A few days later, Celsius filed for Chapter 11. And now the SEC, the FTC, and the CFTC have all started cases against the lender, which once managed tens of billions of dollars in digital assets:

  • The SEC alleges Celsius told its investors that all was well in the crypto market and the company despite one executive calling the business a “sinking ship.” That same executive said “there is no hope…there is no plan,” and that Celsius’s business model is “fundamentally broken.” In the CFTC lawsuit, it alleges Celsius promised investors high-interest yields in a safe environment but tried to meet those returns on increasingly risky bets.

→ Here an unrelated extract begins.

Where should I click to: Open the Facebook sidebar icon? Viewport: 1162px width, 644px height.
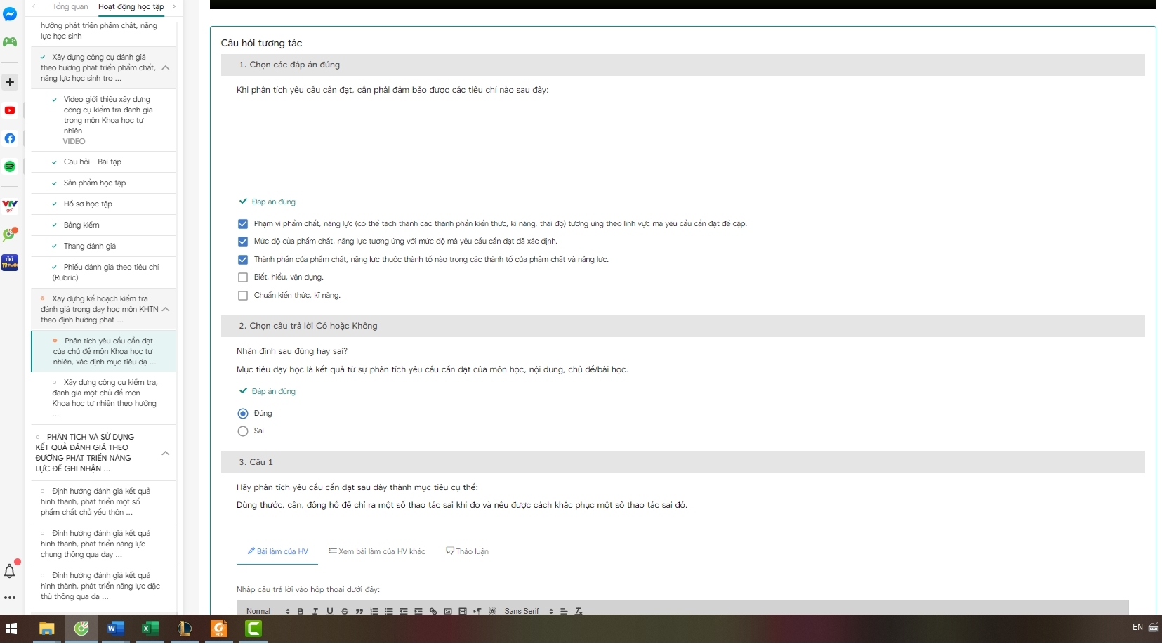coord(10,138)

  • Celsius has agreed to a $4.7 billion settlement with the FTC, making it one of the largest in the agency’s history after a $5 billion fine against Meta in 2019. That’s the same amount it owes to investors and creditors as part of its bankruptcy.

In addition to allegedly lying about the safety of the business, Mashinsky reportedly inflated the stock of Celsius’ own CEL token, saying he had raised $50 million by selling all 325 million available tokens. But actually, Celsius allegedly sold less than a third of the coins and raised only $32 million. Mashinksy and his alleged partner-in-crime, Roni Cohen-Pavon, could face decades in jail.